Ian Pindar 

Private Empire: ExxonMobil and American Power by Steve Coll – review

This thorough and accessible portrait of a secretive corporation is fascinating and deeply disturbing, writes Ian Pindar
  
  

Lee Raymond, former chief executive of ExxonMobil
Lee "Iron Ass' Raymond: ExxonMobil's former chief executive, a fierce climate-change sceptic, is Private Empire's key figure. Photograph: Chip Somodevilla/Getty Images Photograph: Chip Somodevilla/Getty Images

ExxonMobil is so rich it can outspend the US government and has a better credit rating than the US treasury. It is truly an empire, "a corporate state within the American state". A huge lobbying operation in Washington helps it influence foreign policy and win contracts abroad, and it has few qualms about dealing with dictators in oil-rich nations.

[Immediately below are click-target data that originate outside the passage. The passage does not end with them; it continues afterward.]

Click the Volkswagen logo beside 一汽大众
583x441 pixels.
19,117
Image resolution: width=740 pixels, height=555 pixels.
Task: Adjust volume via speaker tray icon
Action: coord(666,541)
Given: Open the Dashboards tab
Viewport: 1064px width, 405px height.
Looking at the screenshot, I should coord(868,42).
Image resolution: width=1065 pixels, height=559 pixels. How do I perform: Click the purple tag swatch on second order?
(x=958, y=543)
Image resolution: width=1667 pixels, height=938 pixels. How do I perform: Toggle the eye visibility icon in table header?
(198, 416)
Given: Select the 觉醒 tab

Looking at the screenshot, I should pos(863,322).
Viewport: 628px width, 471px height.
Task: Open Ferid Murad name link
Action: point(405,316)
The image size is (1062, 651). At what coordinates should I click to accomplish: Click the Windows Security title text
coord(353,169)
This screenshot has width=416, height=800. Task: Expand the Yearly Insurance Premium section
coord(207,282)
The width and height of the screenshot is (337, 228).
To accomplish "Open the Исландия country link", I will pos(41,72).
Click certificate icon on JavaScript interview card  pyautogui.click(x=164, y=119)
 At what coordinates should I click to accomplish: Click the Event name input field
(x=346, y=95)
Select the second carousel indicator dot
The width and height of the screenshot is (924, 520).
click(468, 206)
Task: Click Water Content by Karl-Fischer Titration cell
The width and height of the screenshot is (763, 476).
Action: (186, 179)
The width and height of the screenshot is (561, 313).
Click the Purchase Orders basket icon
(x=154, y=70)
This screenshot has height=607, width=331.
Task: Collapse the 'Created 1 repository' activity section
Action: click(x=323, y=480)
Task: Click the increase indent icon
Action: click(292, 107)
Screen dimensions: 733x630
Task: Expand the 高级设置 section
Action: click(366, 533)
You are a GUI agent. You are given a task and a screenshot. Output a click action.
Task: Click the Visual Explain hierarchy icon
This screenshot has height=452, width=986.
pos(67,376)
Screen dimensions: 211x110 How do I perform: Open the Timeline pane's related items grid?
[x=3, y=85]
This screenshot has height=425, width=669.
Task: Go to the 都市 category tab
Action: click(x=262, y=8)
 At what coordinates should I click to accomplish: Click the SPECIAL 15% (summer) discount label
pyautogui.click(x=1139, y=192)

The key figure in the book is Lee "Iron Ass" Raymond, chief executive until 2005. A friend of Dick Cheney, Raymond is also a fierce climate-change sceptic, and the oil giant funded anti-climate change research. "We don't run this company on emotions," Raymond once declared; all that mattered was "the relentless pursuit of efficiency". There's no doubting ExxonMobil's operational expertise, and Steve Coll, a Pulitzer-winning journalist, shows how changes in the world oil industry since the 1950s meant the company had to adapt to survive. But its power remains unchecked, making this thorough and accessible portrait of the secretive corporation fascinating and deeply disturbing.